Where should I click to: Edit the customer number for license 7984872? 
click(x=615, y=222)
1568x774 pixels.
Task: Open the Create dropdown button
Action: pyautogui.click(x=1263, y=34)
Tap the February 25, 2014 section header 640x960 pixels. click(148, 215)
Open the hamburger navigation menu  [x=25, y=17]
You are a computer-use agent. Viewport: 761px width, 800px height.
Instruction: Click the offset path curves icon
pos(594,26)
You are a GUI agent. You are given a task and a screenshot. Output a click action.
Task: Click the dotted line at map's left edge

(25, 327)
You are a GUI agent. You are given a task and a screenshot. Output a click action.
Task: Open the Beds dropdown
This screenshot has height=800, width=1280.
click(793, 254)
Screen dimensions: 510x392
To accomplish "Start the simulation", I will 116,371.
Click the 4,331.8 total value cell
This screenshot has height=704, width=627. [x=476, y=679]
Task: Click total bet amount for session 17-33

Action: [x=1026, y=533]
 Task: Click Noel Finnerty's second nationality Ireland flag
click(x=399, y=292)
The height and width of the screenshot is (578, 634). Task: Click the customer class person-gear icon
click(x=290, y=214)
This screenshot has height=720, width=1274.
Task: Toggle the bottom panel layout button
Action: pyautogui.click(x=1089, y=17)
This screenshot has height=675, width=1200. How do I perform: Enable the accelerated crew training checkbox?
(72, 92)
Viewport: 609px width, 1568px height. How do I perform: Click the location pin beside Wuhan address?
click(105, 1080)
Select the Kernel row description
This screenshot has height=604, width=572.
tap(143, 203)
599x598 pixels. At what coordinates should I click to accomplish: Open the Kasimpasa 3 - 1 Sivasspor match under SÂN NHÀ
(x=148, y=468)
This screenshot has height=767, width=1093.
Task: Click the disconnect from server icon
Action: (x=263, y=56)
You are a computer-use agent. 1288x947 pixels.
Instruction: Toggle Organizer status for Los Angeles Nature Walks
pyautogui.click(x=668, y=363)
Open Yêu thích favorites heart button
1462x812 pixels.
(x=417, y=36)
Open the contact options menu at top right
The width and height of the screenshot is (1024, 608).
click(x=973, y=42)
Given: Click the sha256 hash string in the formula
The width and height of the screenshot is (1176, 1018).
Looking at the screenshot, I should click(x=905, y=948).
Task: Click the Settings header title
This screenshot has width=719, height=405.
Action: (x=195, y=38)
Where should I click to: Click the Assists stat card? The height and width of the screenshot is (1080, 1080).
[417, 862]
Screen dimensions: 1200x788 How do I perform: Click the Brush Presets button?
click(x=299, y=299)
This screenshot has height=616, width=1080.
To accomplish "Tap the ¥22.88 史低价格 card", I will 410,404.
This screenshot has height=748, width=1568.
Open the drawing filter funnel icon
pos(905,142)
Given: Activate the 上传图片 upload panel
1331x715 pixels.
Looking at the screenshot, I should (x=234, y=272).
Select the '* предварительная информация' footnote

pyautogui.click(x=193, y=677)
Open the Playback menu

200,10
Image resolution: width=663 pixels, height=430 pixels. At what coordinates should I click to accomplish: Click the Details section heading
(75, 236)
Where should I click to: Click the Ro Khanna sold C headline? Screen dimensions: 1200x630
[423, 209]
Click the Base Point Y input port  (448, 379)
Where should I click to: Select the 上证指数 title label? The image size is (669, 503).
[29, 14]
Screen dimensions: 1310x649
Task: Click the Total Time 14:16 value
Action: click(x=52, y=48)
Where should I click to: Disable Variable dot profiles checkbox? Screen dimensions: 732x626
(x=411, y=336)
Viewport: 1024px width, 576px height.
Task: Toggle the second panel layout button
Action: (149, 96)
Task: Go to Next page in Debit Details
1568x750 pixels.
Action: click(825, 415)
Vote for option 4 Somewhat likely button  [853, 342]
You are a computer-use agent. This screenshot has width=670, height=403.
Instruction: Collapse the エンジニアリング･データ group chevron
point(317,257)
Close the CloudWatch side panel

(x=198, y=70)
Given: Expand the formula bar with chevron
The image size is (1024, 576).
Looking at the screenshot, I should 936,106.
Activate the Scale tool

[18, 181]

■ What is being asked:
Go through the material above and output exactly the lines from the one containing "Click the Base" through the one containing "Vote for option".

■ Response:
Click the Base Point Y input port  (448, 379)
Where should I click to: Select the 上证指数 title label? The image size is (669, 503).
[29, 14]
Screen dimensions: 1310x649
Task: Click the Total Time 14:16 value
Action: click(x=52, y=48)
Where should I click to: Disable Variable dot profiles checkbox? Screen dimensions: 732x626
(x=411, y=336)
Viewport: 1024px width, 576px height.
Task: Toggle the second panel layout button
Action: (149, 96)
Task: Go to Next page in Debit Details
1568x750 pixels.
Action: click(825, 415)
Vote for option 4 Somewhat likely button  [853, 342]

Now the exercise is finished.